* Stored items *
*** Block opens ***
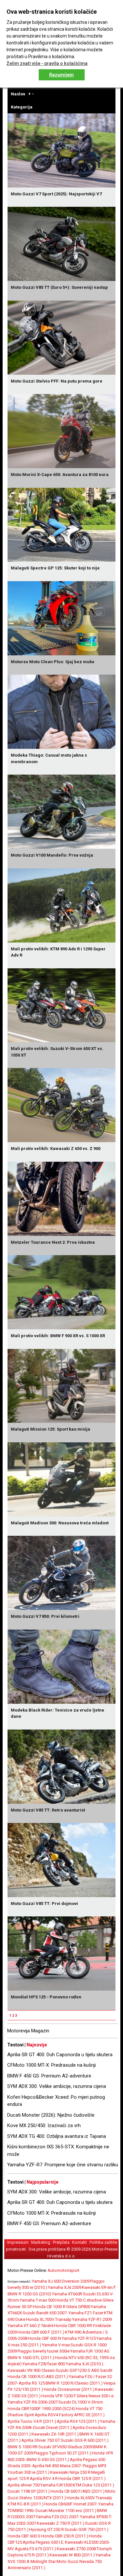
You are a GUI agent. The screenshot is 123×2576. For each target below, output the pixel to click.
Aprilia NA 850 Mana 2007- (57, 2465)
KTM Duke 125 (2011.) (93, 2485)
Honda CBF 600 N (44, 2338)
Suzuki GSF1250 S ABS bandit (84, 2370)
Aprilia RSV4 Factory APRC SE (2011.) (70, 2414)
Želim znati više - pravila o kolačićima (47, 63)
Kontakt (79, 2242)
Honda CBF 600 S (24, 2536)
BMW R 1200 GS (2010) (29, 2293)
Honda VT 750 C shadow (78, 2300)
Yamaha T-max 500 (37, 2300)
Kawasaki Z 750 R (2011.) (60, 2523)
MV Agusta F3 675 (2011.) (32, 2548)
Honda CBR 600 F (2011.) (40, 2332)
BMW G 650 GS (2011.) (48, 2459)
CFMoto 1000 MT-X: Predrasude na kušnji (51, 2065)
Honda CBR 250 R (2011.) (64, 2536)
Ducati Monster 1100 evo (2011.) (65, 2510)
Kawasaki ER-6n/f (98, 2287)
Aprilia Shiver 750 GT (40, 2440)
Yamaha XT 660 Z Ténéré (30, 2325)
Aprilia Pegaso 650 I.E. (43, 2542)
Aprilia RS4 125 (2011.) (78, 2421)
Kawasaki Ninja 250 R (70, 2472)
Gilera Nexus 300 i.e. (95, 2395)
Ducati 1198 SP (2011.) (29, 2491)
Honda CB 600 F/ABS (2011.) (78, 2491)
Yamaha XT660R (67, 2293)
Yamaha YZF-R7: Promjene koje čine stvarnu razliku (62, 2165)
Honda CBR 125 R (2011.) (82, 2478)
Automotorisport (63, 2270)
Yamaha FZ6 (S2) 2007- (57, 2516)
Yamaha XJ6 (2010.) (84, 2363)
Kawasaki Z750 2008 (76, 2548)
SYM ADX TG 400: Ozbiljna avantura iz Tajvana (56, 2136)
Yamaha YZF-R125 (79, 2338)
*** Block closes ***
* WHAT YOU SHOULD DO *
What lines of the data include the word "Ducati"? Copy each of them.

* YOUR SOLUTION *
Ducati Monster 1100 evo (2011.) (65, 2510)
Ducati 1198 SP (2011.) (29, 2491)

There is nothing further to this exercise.